Clinical correlation (links physiology to disease)

These appear as clinical-vignette stems testing the underlying mechanism.

  • Malignant hyperthermia: mutation in RYR1 (ryanodine receptor) → uncontrolled SR Ca²⁺ release triggered by volatile anaesthetics (halothane) and succinylcholine → masseter rigidity, hyperthermia, rising end-tidal CO₂, rhabdomyolysis. Treatment: dantrolene (blocks RyR1, inhibiting SR Ca²⁺ release). Highly testable.
  • Duchenne muscular dystrophy: dystrophin absence → membrane fragility, ↑↑ CK, calf pseudohypertrophy, Gower's sign; X-linked recessive; frameshift mutation.
  • Myasthenia gravis: autoantibodies to postsynaptic nicotinic ACh receptors → fatigable weakness; a NMJ (not contractile-apparatus) disorder.
  • Lambert–Eaton syndrome: antibodies to presynaptic voltage-gated Ca²⁺ channels → reduced ACh release; improves with activity.
  • McArdle disease (Type V glycogenosis): myophosphorylase deficiency → exercise intolerance, second-wind phenomenon, no rise in lactate on ischaemic exercise test.
  • Rigor mortis: ATP depletion (above) — forensic mechanism question.
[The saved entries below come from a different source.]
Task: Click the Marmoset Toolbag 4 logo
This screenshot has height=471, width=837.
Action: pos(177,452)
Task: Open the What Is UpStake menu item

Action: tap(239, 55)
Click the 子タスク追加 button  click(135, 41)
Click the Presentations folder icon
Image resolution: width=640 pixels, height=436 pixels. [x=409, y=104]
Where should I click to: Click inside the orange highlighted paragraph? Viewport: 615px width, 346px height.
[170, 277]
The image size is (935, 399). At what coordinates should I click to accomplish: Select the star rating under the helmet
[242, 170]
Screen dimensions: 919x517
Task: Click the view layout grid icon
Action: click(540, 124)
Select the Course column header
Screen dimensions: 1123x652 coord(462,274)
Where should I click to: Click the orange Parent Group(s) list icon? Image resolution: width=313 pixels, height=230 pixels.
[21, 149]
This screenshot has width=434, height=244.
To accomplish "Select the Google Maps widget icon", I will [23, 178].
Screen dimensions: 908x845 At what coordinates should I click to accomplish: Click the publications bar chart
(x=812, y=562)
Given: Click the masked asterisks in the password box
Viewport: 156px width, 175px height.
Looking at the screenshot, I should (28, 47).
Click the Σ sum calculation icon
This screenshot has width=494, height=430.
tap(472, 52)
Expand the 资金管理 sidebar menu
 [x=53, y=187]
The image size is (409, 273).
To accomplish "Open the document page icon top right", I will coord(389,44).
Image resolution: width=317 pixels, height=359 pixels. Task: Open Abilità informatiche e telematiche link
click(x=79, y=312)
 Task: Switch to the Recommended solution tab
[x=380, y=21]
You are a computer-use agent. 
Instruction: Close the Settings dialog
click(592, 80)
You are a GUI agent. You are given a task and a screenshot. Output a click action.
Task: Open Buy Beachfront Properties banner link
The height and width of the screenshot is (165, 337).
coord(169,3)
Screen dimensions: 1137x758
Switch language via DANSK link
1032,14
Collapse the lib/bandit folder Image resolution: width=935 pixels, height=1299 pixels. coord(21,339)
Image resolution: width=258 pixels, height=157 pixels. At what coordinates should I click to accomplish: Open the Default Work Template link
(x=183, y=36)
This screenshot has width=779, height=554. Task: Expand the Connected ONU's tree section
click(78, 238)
Recently asked / exam angle

  • "During muscle contraction which band remains constant?" → A band (I band and H zone shorten).
  • "ATP is directly required for which step?" → Detachment of myosin head from actin (and re-cocking via hydrolysis); rigor mortis if absent.
  • "Calcium binds to which protein in skeletal muscle?" → Troponin C (vs calmodulin in smooth muscle).
  • "Skeletal muscle E-C coupling — extracellular calcium required?" → No (mechanical DHPR–RyR1 coupling); cardiac requires it (CICR).
  • "Drug of choice in malignant hyperthermia?" → Dantrolene (acts on RyR1).
  • "Triad location in skeletal muscle?" → A-I junction; cardiac has dyads at the Z-line.
  • "Largest protein / responsible for passive tension?" → Titin.
  • "Sliding filament theory — what slides?" → Thin (actin) filaments slide over thick (myosin); filament lengths unchanged.
  • Force–velocity graph: Vmax at zero load, velocity zero at isometric maximum.
  • Size principle: smallest motor units recruited first.

Rapid revision

  1. Sarcomere = Z-line to Z-line; A band constant, I band and H zone shorten on contraction.
  2. Sliding filament theory: filaments slide, do not shorten.
  3. Power stroke = Pi release; ATP binding causes detachment; ATP hydrolysis re-cocks the head.
  4. No ATP → rigor mortis (myosin stays bound to actin).
  5. Calcium binds Troponin C → tropomyosin uncovers actin sites → contraction.
  6. Troponin: C = Calcium, T = Tropomyosin, I = Inhibitory (actin).
  7. Skeletal E-C coupling is mechanical (DHPR→RyR1); no extracellular Ca²⁺ needed; cardiac uses CICR + extracellular Ca²⁺.
  8. SERCA pumps Ca²⁺ back into SR (relaxation); calsequestrin stores it; calmodulin/MLCK run smooth muscle.
  9. Triad (A-I junction) = skeletal; dyad (Z-line) = cardiac.
  10. Optimal sarcomere length (~2.0–2.2 µm) = max cross-bridge overlap = max active tension; titin = passive tension.
  11. Type I = Slow, Red, Oxidative, fatigue-resistant; Type IIx = fast, white, glycolytic.
  12. Malignant hyperthermia = RYR1 mutation, triggered by halothane/succinylcholine, treated with dantrolene.